Task description: Would you please return only the lines from the one with "Given: Open the Session menu" through the last line of the records below, leaving the pictures out?

Screenshot grounding data:
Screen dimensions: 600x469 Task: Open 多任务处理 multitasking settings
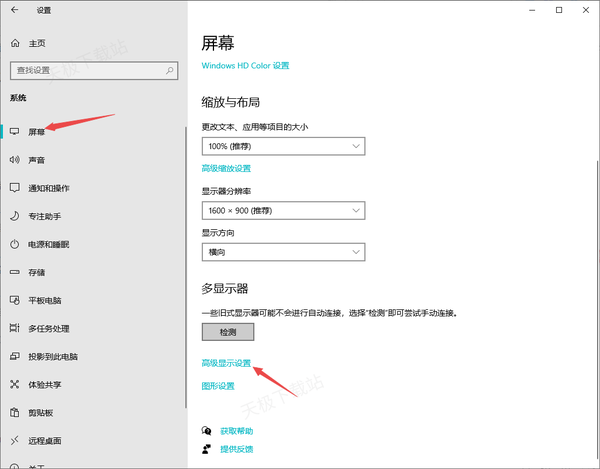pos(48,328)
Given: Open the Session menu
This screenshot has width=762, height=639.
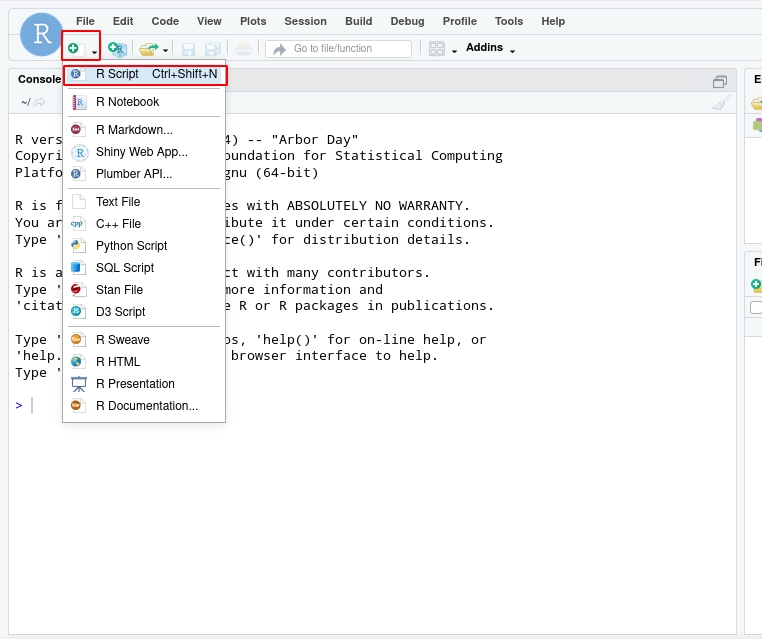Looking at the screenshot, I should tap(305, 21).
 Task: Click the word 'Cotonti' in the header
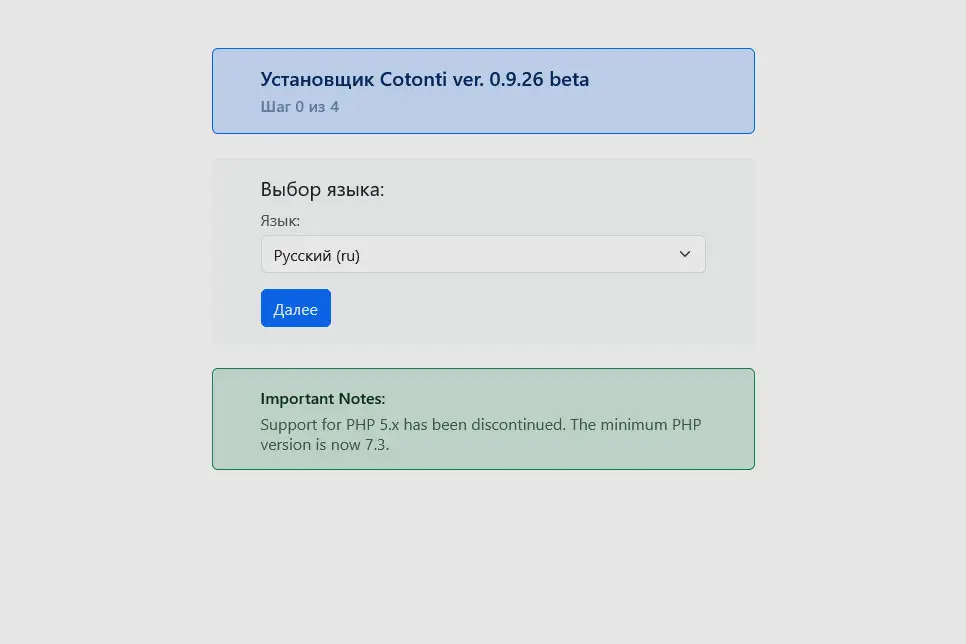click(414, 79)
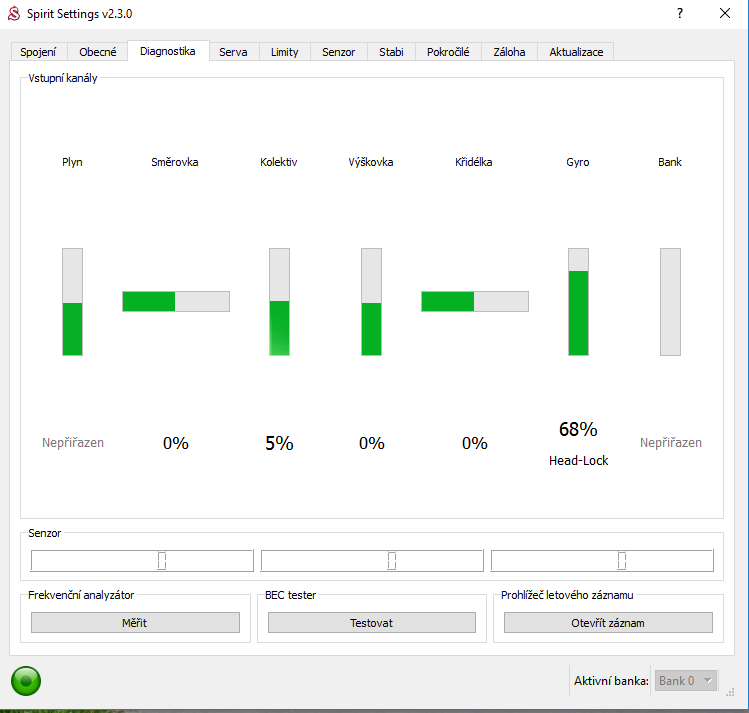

Exercise output:
Given: Open the Session menu
This screenshot has width=762, height=639.
Looking at the screenshot, I should tap(305, 21).
 Task: Click the word 'Cotonti' in the header
click(414, 79)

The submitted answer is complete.